Once you have created a notebook, you can begin exploring data. This is typically accomplished by using SQL to query data from tables and display the results within a notebook paragraph. Scala and Python can also be used to query data, but using SQL, either through Magpie's scripting language, or directly in a SQL interpreter block provides formatted tabular output and the ability to do basic data visualization.
- When using SQL through Magpie there is a bit more flexibility in how data can be used for subsequent operations and there is more control over the number of results returned.
- When using SQL with the SQL interpreter, the syntax is somewhat simpler, however there is a strict limit of 1000 results returned.
Magpie SQL SELECT statement very closely follows the SQL syntax used by Spark SQL.
Setting the Schema
The first step in querying data in Magpie is setting a schema to use. This is accomplished via the USE command as shown below.
USE SCHEMA schema_name;
Once the schema is set, it will be persistent across subsequent commands in the same paragraphs and other paragraphs within the notebook.
Listing and Describing Available Table Structures
Once you have selected a schema, you can list the tables available in the schema by using the LIST command. This will show a list of tables in the active schema as shown here.
Alternately you can describe a schema using the DESCRIBE command.
You can get more detail about the columns available in the tables using the DESCRIBE command.
The describe command returns the data types for each column as well as the persistence mapping associated with the table.
Using SQL with the Magpie Interpreter
As noted above, SQL queries can be run either within a Magpie interpreter paragraph or in a SQL interpreter paragraph. When using the Magpie interpreter, you need to explicitly tell it that you are using SQL and that the results should be shown immediately.
Note: Magpie, like the underlying Spark platform, defers the execution of a data transformation or query until the results need to be used in a downstream process, for display, or to be saved to a file. This means that when using the Magpie DSL, execution often needs to be triggered by a show statement.
The screenshot below shows the typical syntax for querying data using the Magpie interpreter.
Note the SHOW syntax at the beginning of the statement. This forces the interpreter to actually retrieve and display the data. The WITH COUNT clause at the end of the statement causes the total number of rows in the result to be displayed even if only the first 1000 rows are being shown.
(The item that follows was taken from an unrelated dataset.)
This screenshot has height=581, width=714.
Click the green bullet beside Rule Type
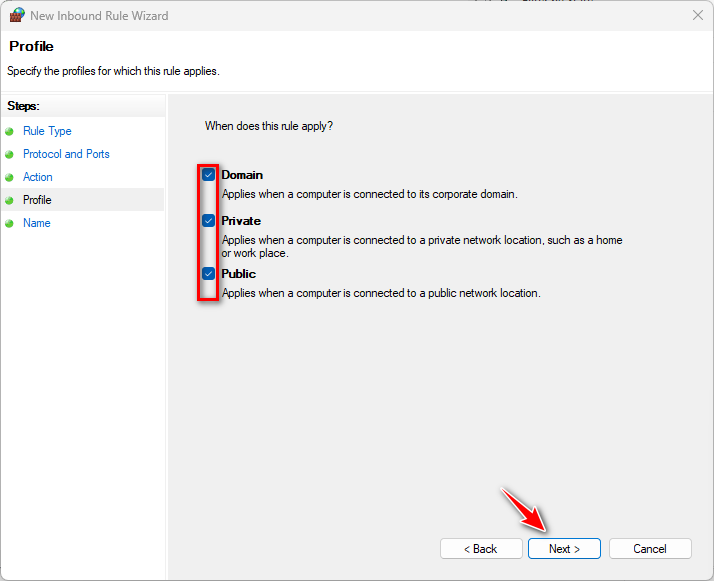10,131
The results of the last Magpie command executed are held in a special temporary table called name result. The result table can then be referenced in subsequent commands.
The ability to reuse the results of a query will come into play later, particularly when saving data to new tables and when you begin to build more complex data processing flows.
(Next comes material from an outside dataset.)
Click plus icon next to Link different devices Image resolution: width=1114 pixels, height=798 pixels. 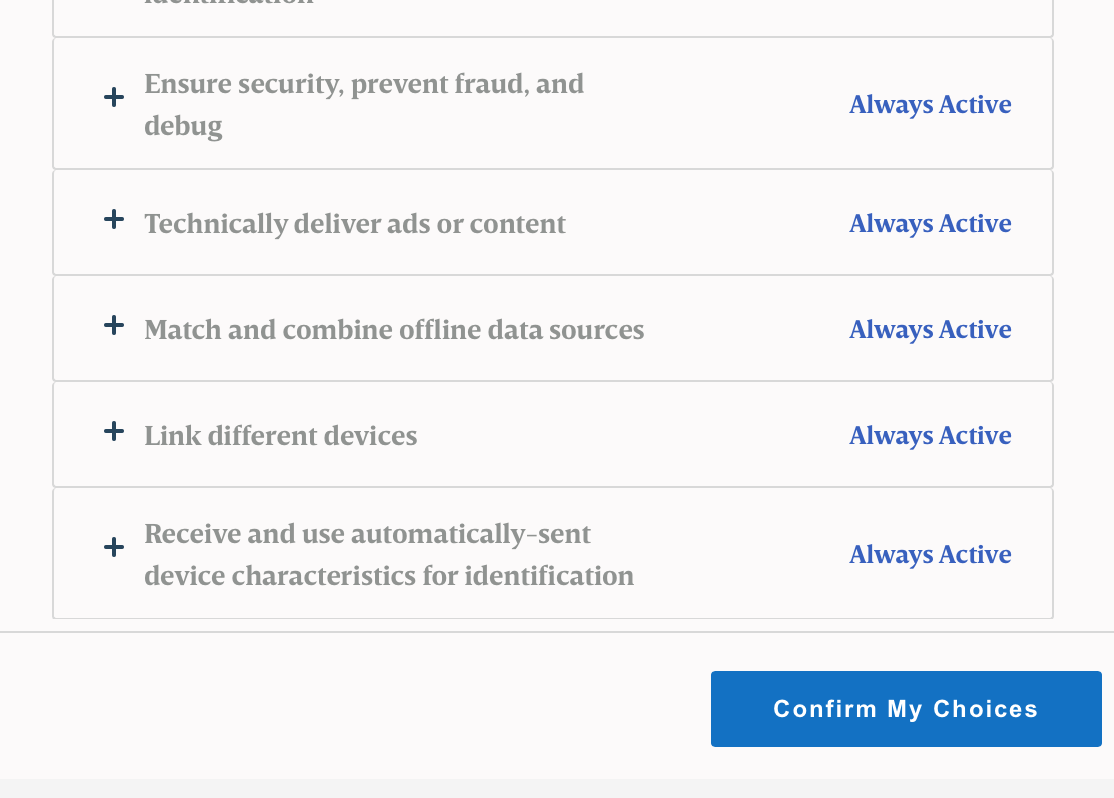point(114,431)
Using SQL with the SQL Interpreter
When using the SQL interpreter, you can simply type in a select statement as shown here.
As mentioned above, the number of rows returned is limited to 1000. This means that specifying a sort order is often useful to avoid returning a unpredictable, unsorted set of results.
Using the Tabular Data Display
By default, the results are placed in a table display in the results area of the paragraph. By default, the columns are unformatted. By clicking on the down arrow button in each column, you can choose a data format to use. You can also sort on a column by clicking anywhere else on the header column.
Setting the data type is useful when higher precision numbers need to be displayed, and when there is a need to sort on numerical values. Sorting within the table on a numeric column without specifying the format will cause the numbers to be sorted as text leading to wrong results.
Visualizing Results
Query results can also be displayed as charts. Simply select a chart type using the chart icons at the top of the results area of the paragraph.
Once you have selected a visualization, the columns to display can be adjusted by clicking on the settings button to expand the options, and dragging and dropping them into one of the boxes above the chart as shown above.
Using Magpie's Geospatial Visualizations
If you have a result set that contains columns labeled latitude and longitude, Magpie will automatically populate a geospatial visualization. This can be accessed by clicking on the map pin icon at the top of the query results display.
This will open a new tab with a map view of the data in it.
This view can then be customized to visualize the data in different ways using the controls on the left hand side of the screen.